Heavy smokers 89% more likely to die with coronavirus, study suggests
Heavy smokers are 89% more likely to die following a coronavirus diagnosis, research suggests.
Early in the outbreak, the UK’s chief medical adviser Professor Chris Whitty stressed “if you are going to give up smoking, this is a very good moment to do it”.
Health secretary Matt Hancock also warned “it is abundantly clear from the research into previous coronaviruses that smoking makes the impact of a coronavirus worse”.
Feeling there was little research to back up these claims, medics from The Cleveland Clinic in Ohio and Florida analysed more than 7,000 coronavirus patients.
Results revealed those who smoked for more than 30 years were over twice as likely to be hospitalised as the patients who had never lit up.
These heavy smokers were also 89% more likely to die with the coronavirus.
A small study of 102 lung cancer patients has previously suggested those who smoked for 30 years had worse coronavirus outcomes than those who did so for 20 years.
“To our knowledge, no studies have assessed the cumulative effect of smoking over time, as measured by pack-years,” the Cleveland medics wrote in the journal JAMA Internal Medicine.

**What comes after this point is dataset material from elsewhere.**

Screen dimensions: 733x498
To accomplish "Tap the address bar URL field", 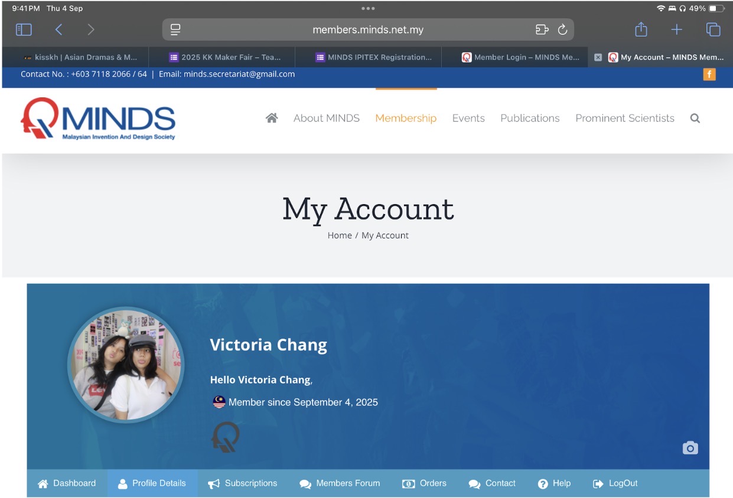I will (367, 30).
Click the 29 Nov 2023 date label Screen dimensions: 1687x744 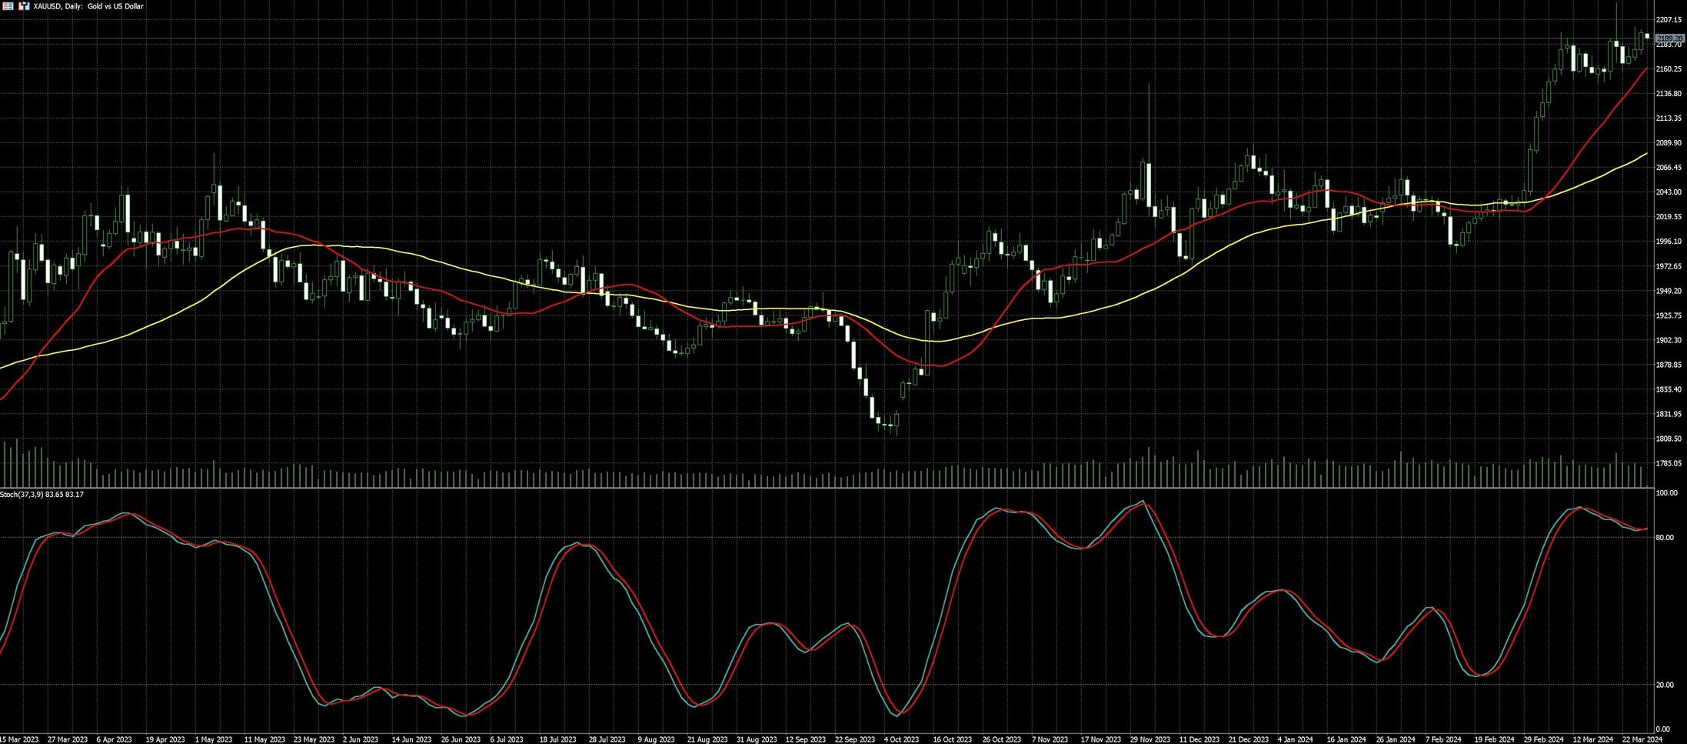(x=1150, y=739)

Pack-years was defined as the number of years smoking.
The scientists therefore analysed adults with “full smoking information” who tested positive for the coronavirus between March and August.
“The findings showed a dose-response association between pack-years and adverse COVID-19 [the disease caused by the coronavirus] outcomes,” wrote the medics.
“The results of this study suggest cumulative exposure to cigarette smoke is an independent risk factor for hospital admission and death from COVID-19.”
The team believes this risk may be “mediated in part by comorbidites”.
Smoking raises a person’s risk of cancer, heart attacks and chronic obstructive pulmonary disease, to name a few conditions. These disorders have been linked to more severe coronavirus complications.
The medics acknowledged gauging smoking status from electronic medical records may be an imperfect method, potentially causing former-smokers to be classed as never-smokers.
“Nevertheless, we have demonstrated in this single central registry of patients who tested positive for COVID-19 that increased cumulative smoking was associated with a higher risk of hospitalisation and mortality from COVID-19 in a dose-dependent manner,” they added.
Smoking damages the lungs, reducing their function.
“Lungs naturally produce mucus, but people who smoke have more and thicker mucus that is hard to clean out of the lungs,” according to Quit.org.
“This mucus clogs the lungs and is prone to becoming infected.
“Smoking also affects the immune system, making it harder to fight infection.”
In severe cases, the coronavirus can spread from the respiratory tract to the air sacs in the lungs, where gas exchange takes place.
The air sacs then become inflamed and filled with fluid or pus, making it harder to draw in air.
This can cause oxygen levels in the blood to fall dangerously low and carbon dioxide to accumulate.
“Stopping smoking also helps improve heart and lung conditions, wound healing and many other health conditions, which will carry on at the same time as [the coronavirus],” Dr Charlie Kenward, a Bristol GP, has previously said.
“Stopping smoking remains the single most effective thing people can do to improve their and their family’s health both now and in the future.”
While in-person stop-smoking services may have shut up shop, the NHS and Action on Smoking and Health (Ash) have tips on how to combat the habit.
Quitting smoking is said to have immediate benefits, with lung health and breathing both improving relatively quickly.
It is unclear, however, whether a former-smoker has the same low coronavirus complication risk as a never-smoker.